§ **Exercise text**
Video installation showing Jianfeng Pan’s Live Action Writing Performance creating Self-Portrait 2025 at the exhibition opening.
In the classical tradition, shufa is understood not as “beautiful writing,” but as a disciplined method of writing cultivated by scholar-artists (wenren), based on the unity of physical gesture and inner disposition. The brush functions as an organic extension of the body. Pan explicitly adopts this conception in his performative practice, describing the act of writing as a process of becoming part of the image itself. His statement “My body is the best brush” encapsulates this position. The Self-Portrait thus operates as a contemporary homage to the classical ideal of the unison of hand and heart, translated into a public, time-based action.
‘Self-Portrait’ hanging in the entrance area of the exhibition.
Exhibition rooms
The exhibition was organized into three thematic rooms, each exploring different facets of Pan’s ink practice.
Exhibition Room II: Inversive Ink.

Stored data
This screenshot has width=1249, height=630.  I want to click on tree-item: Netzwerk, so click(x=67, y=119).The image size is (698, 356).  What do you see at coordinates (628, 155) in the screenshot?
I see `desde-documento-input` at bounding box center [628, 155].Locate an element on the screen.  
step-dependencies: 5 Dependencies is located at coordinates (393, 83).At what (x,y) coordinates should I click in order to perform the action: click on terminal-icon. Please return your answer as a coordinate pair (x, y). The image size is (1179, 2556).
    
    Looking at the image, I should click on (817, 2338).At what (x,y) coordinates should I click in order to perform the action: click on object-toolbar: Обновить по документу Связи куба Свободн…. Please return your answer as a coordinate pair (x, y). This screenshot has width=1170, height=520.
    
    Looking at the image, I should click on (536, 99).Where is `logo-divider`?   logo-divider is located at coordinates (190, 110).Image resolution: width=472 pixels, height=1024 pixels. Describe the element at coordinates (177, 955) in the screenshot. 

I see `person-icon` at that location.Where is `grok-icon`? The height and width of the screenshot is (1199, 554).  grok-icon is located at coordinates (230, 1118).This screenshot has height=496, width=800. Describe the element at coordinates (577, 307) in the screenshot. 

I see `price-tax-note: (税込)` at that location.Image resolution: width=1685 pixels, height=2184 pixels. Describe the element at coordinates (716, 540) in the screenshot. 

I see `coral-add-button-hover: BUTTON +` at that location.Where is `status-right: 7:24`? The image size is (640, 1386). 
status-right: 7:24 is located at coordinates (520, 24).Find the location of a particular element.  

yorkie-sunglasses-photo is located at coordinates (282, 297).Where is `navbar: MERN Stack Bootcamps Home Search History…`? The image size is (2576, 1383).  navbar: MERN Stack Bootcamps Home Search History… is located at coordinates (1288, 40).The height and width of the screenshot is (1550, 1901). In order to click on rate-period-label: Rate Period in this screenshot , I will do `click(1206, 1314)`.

§ **What is needed**
Reproduce the passage about Pan's calligraphy exhibition above word for word, starting at "Video installation showing" and ending at "public, time-based action.".

§ **Response to this task**
Video installation showing Jianfeng Pan’s Live Action Writing Performance creating Self-Portrait 2025 at the exhibition opening.
In the classical tradition, shufa is understood not as “beautiful writing,” but as a disciplined method of writing cultivated by scholar-artists (wenren), based on the unity of physical gesture and inner disposition. The brush functions as an organic extension of the body. Pan explicitly adopts this conception in his performative practice, describing the act of writing as a process of becoming part of the image itself. His statement “My body is the best brush” encapsulates this position. The Self-Portrait thus operates as a contemporary homage to the classical ideal of the unison of hand and heart, translated into a public, time-based action.